There is very little interaction and very little movement, everything is achieved through the music, and it is utterly spellbinding. I have never felt fifty minutes go by so quickly, I am not sure whether I was brainwashed by the utter intensity of the whole thing, but from where I am standing, no sooner as the first track ceased then Levy is telling us they have one more to go.  

Wiegedood are the intelligent face of Black Metal. They are using its rough canvas to weave enthralling and absorbing aural pictures. It may seem bizarre to describe brittle extreme metal as emotive and heart-rendering, but it is. Its spiralling structures eat into your soul and twenty-four hours later I still feel deeply effected by it. Utterly incredible.

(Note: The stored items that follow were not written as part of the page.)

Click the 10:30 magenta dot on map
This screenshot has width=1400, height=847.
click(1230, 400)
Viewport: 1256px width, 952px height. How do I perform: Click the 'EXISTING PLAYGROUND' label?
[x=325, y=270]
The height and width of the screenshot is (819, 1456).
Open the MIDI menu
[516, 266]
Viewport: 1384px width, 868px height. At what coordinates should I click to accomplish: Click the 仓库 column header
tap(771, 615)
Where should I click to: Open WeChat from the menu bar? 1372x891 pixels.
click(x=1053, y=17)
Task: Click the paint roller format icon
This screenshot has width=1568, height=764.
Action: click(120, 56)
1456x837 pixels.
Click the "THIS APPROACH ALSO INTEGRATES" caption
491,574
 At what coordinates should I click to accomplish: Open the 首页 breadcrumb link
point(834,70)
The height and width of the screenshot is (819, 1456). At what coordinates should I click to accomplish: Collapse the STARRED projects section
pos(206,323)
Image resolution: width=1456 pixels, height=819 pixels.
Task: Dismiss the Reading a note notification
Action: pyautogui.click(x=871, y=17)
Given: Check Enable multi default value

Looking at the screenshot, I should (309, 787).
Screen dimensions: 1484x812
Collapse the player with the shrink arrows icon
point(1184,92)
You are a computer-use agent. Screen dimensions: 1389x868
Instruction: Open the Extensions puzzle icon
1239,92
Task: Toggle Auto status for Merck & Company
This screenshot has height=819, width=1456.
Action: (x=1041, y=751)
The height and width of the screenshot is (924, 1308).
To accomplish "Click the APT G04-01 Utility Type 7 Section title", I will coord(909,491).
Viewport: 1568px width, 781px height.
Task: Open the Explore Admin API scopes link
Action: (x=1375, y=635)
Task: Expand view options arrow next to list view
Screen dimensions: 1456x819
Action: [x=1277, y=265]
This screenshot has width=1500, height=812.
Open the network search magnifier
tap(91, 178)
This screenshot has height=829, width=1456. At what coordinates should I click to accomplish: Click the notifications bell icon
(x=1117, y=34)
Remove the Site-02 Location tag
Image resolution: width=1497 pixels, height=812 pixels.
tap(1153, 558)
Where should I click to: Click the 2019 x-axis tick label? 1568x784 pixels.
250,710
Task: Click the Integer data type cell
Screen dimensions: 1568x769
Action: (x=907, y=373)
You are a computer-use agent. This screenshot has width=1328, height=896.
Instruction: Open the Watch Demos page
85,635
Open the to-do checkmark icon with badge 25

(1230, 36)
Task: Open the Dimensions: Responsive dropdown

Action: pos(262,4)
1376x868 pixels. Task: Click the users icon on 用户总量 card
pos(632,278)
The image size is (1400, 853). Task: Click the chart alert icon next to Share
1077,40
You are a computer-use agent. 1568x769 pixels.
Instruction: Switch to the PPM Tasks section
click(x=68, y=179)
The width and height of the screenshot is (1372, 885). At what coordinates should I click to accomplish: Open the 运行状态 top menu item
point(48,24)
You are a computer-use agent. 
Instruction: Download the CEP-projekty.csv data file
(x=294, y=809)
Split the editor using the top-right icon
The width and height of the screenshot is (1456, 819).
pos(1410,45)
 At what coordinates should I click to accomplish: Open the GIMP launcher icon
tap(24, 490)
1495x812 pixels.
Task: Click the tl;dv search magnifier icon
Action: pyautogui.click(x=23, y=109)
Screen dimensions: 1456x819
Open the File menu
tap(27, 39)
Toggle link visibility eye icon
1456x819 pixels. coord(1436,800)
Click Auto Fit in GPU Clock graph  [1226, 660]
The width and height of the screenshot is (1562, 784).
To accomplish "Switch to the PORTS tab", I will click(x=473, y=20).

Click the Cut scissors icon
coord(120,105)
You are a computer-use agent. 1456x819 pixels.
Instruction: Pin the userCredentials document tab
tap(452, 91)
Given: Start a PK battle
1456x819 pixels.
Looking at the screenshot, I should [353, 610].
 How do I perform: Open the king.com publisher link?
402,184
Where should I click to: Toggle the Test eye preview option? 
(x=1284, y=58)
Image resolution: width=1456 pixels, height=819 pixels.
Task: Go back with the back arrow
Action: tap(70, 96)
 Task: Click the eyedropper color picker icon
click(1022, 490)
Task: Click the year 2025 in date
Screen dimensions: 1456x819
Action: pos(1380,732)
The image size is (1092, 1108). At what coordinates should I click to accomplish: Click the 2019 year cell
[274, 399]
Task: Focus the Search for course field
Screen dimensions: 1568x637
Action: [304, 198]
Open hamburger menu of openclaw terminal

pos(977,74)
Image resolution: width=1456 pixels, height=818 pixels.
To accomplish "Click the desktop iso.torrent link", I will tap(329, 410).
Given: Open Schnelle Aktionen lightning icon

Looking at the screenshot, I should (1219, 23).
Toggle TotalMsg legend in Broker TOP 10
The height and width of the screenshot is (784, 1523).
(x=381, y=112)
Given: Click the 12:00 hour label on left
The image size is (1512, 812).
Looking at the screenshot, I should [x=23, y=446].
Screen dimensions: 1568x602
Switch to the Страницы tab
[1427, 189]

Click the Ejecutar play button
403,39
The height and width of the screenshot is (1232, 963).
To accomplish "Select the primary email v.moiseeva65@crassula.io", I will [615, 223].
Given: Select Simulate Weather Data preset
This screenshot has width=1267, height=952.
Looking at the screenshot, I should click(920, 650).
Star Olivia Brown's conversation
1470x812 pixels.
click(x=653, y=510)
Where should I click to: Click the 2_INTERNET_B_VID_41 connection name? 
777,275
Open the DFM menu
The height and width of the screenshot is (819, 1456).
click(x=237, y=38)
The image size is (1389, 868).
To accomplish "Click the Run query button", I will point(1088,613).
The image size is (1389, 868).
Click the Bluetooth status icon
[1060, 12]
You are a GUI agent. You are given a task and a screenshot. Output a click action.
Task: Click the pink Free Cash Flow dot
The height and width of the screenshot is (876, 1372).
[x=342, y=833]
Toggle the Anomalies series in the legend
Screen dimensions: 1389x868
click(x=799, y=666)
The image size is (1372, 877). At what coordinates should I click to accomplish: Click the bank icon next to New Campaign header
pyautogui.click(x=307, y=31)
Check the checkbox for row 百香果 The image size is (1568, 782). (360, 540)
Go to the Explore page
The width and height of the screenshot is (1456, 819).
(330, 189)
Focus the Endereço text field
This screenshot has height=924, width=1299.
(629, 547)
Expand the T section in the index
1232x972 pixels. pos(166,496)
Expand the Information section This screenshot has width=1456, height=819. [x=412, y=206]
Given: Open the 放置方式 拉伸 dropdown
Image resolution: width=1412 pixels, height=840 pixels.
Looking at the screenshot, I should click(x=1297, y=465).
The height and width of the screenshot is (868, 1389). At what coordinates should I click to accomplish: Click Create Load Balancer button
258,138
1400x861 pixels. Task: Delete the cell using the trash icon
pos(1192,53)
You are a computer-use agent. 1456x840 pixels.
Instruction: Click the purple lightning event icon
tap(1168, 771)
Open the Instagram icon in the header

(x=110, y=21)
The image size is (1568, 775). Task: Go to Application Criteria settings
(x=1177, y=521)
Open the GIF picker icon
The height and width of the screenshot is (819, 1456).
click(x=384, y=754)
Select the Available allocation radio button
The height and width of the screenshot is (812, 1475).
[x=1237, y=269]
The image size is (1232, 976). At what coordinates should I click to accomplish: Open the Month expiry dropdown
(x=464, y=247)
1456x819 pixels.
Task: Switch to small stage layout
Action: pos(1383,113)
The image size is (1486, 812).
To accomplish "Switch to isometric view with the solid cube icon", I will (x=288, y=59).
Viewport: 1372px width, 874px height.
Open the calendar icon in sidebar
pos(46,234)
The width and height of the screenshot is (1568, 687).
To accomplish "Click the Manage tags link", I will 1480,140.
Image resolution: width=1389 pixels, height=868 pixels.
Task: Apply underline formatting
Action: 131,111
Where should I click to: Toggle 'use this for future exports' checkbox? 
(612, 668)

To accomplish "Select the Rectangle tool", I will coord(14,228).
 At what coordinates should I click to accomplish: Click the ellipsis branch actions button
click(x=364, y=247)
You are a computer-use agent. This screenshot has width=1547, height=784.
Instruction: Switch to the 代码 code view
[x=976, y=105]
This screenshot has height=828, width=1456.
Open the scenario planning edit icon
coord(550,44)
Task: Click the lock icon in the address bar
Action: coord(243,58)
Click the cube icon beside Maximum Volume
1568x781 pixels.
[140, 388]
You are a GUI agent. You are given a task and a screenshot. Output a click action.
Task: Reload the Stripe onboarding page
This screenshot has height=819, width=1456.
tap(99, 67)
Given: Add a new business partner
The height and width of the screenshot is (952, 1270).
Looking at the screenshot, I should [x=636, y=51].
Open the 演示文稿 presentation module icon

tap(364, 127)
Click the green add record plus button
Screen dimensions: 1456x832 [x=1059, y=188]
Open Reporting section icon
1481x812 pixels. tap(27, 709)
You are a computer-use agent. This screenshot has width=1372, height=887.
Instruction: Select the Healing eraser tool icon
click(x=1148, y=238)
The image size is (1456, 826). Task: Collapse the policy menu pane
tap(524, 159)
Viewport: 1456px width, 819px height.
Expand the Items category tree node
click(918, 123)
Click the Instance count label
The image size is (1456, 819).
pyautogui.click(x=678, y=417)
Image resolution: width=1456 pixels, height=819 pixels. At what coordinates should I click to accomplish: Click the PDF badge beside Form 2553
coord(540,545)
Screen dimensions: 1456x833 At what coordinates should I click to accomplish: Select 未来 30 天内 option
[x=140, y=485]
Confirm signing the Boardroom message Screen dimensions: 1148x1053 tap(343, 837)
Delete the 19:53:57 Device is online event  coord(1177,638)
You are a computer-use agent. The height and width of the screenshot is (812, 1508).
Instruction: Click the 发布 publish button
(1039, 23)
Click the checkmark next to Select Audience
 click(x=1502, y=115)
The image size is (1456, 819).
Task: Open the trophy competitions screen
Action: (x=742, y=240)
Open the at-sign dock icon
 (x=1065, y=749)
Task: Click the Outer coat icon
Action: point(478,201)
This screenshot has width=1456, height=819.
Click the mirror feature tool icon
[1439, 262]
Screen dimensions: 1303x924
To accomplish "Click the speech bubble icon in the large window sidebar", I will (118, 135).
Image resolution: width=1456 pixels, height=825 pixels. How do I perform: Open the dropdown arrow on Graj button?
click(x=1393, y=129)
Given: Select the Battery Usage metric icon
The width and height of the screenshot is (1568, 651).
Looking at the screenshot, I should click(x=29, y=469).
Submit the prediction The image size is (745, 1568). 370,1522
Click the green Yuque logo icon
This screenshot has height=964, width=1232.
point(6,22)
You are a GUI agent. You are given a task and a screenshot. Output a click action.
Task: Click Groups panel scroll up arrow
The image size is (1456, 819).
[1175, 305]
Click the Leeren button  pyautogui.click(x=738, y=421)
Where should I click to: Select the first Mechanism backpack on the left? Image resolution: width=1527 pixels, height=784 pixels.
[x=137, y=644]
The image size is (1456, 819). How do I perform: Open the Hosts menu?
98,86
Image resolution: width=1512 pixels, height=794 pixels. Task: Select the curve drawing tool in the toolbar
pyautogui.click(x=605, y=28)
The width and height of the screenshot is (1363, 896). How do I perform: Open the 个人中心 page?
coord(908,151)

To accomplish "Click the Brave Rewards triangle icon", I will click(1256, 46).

But my night does not end there, I have more Black Metal to feast on back at Rebellion, in the shape of Swedish overlords of the scene Marduk. The juxtaposition between the two acts is huge. They maybe playing in the same musical sandbox but they are doing so in remarkably different ways. Wiegeddood didn’t bother within anything as common as stage craft, they just let the waves of sound do the talking. Far on the other end of the scale, Marduk are consummate performers, and they use every inch of Rebellion’s recently extended stage. Wiegedood may well have been performing a ceremony, but Marduk are putting on a show. Mortuus is everywhere, like a demonic ringleader he feeds off the energy flowing from his baying crowd. There seems to have been a changing of the guard whilst I was otherwise occupied at Star & Garter. The Death Metal kids have either retired to the bar, gone to the smoking zone or buggered off home and the Black Metal Legions have taken over the asylum.

 

Marduk have been doing this for thirty-two years and they do it bloody well. It’s essentially pantomime with added satanism. Lots of call and response, lots of posturing and lots of gurning. It feels slightly lightweight after the utter unrelenting intensity of Wiegedood, but that doesn’t stop it being unapologetic fun and highly entertaining. They also give value for money in spades as we get another full headline slot that buffers right up against the venues curfew. Six hours for twenty odd quid can’t be bad.

So after my inaugural attempt to double park at gigs, what have I learnt? Well, there is nowhere decent at Star & Garter to lock a bike and the security at Rebellion do start to look at you suspiciously when you disappear and reappear outside for a fourth time. But most importantly I got to experience two stellar but radically different gigs, I may try multi-tasking again.